Wait, isn’t hanging out at your therapy patient’s social gathering in order to acquire new patients kind of strange? Yes, and the script even addresses it, with a line of dialogue you’ll want to punt into orbit. Anyway, Jenn the Vaguely Discontented winds up going home and sleeping with Brian, and then going to see Dr. Meade, which requires walking down a long, ominous hallway and entering his HYPNOCHAMBER, decorated with red, triangle-shaped lights and a towering wall full of geometric art, which is more formally known as Spider-Man Villain Decor. None of this fazes poor Jenn, who tells the doc that she’s unemployed, and depressed because she split with Brian in the wake of their child being stillborn, a revelation rendering her slightly less vague in her vague discontent.

So she lets Dr. Mezmero fire up his pulsing strobe lights and put her under. She wakes up and even though it seemed like the blink of an eye, an hour passed. Unlike the rest of us, Jenn questions none of this. Whatever the hell happened must have worked because three months go by and she gets a new job and things are starting to look up. So she works and meets someone new and has a family and is no longer discontent, and lives happily ever after. No! To the surprise of absolutely no one, Mezmero’s been gamboling through Jenn’s subconscious, flipping switches and installing new software, like a diabolical fiend! Jenn starts doing some movie-plot math, piecing together what happened during her lost-time blackouts, and decides she needs to Google the good doctor, then call a detective (Dule Hill) for some assistance. And hey, guess what, Mezmero has a suspicious past, revealed when the cop spills all kinds of information to a civilian he just met, which is when the movie only begins to stretch credibility like yoga pants on a hippopotamus.

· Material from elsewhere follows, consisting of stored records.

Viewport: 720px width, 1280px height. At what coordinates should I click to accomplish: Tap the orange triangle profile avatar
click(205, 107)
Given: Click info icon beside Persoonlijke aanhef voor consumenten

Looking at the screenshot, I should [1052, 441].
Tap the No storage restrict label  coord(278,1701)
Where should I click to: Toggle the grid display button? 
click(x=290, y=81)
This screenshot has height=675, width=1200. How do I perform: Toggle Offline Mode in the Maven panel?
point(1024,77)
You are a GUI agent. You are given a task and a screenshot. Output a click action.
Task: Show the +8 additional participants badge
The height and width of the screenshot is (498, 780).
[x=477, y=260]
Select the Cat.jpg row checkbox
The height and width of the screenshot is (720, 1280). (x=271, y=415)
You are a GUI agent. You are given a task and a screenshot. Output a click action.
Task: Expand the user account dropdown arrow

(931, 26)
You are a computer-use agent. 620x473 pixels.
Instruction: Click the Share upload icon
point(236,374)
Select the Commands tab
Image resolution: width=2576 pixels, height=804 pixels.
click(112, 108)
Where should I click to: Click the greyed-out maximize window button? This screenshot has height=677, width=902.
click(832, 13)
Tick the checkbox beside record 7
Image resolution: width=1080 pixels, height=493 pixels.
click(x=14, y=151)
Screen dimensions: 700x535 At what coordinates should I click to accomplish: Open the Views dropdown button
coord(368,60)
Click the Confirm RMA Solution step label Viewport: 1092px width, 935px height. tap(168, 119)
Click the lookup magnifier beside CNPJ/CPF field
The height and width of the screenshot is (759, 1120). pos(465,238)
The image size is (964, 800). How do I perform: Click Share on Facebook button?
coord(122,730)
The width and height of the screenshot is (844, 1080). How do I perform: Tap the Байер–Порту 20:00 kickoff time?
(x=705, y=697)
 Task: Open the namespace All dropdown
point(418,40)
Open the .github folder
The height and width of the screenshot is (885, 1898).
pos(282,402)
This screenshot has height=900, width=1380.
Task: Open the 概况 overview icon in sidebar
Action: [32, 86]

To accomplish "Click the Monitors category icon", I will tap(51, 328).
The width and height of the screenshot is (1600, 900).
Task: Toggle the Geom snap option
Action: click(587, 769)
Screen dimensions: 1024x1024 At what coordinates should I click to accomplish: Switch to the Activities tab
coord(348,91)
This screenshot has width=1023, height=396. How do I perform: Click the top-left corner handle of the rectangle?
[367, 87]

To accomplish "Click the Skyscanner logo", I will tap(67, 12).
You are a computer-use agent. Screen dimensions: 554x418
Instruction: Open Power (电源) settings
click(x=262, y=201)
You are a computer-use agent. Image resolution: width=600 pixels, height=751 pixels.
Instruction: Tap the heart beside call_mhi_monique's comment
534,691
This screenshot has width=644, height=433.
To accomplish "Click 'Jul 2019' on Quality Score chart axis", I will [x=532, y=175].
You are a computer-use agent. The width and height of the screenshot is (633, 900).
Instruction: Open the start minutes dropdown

Hypnotic’s ability to be very silly without being particularly entertaining is quite a remarkable achievement. Directors Matt Angel and Suzanne Coote maybe stir up a light whiff of a Hitchcockism or two, but the plot, dialogue, characters, score and cinematography couldn’t be more off-the-rack if you bought them at Target. This is one of those everything-is-a-plot-device, waiting-for-the-other-shoe-to-drop, just-get-it-over-with anti-suspenseful movies populated by only the dimmest bulbs of characters who exist to fulfill a series of stock thrillerisms cribbed from countless forgettable basic-cable movies. The idea that a male doctor would invade a woman’s mind in order to manipulate her has psychosexual connotations, but the movie shows no willingness for provocation — it’d rather patronize us and let us think we’re smart for predicting its every lame, halfhearted twist and turn.

It’s hard to root for a protagonist who walks headlong into the villain’s lair, ignores all the screaming neon warning signs and hands over the keys to her noggin. Will Jenn learn a lesson about mind over matter, or at least never to trust doctors in offices with major David Lynch vibes? Who cares. For a movie about the Power of the Subconscious, Hypnotic sure is empty-headed. Searching beyond basic plot execution for deeper meaning is like psychoanalyzing a stuffed animal — there’s nothing between its ears but fluff.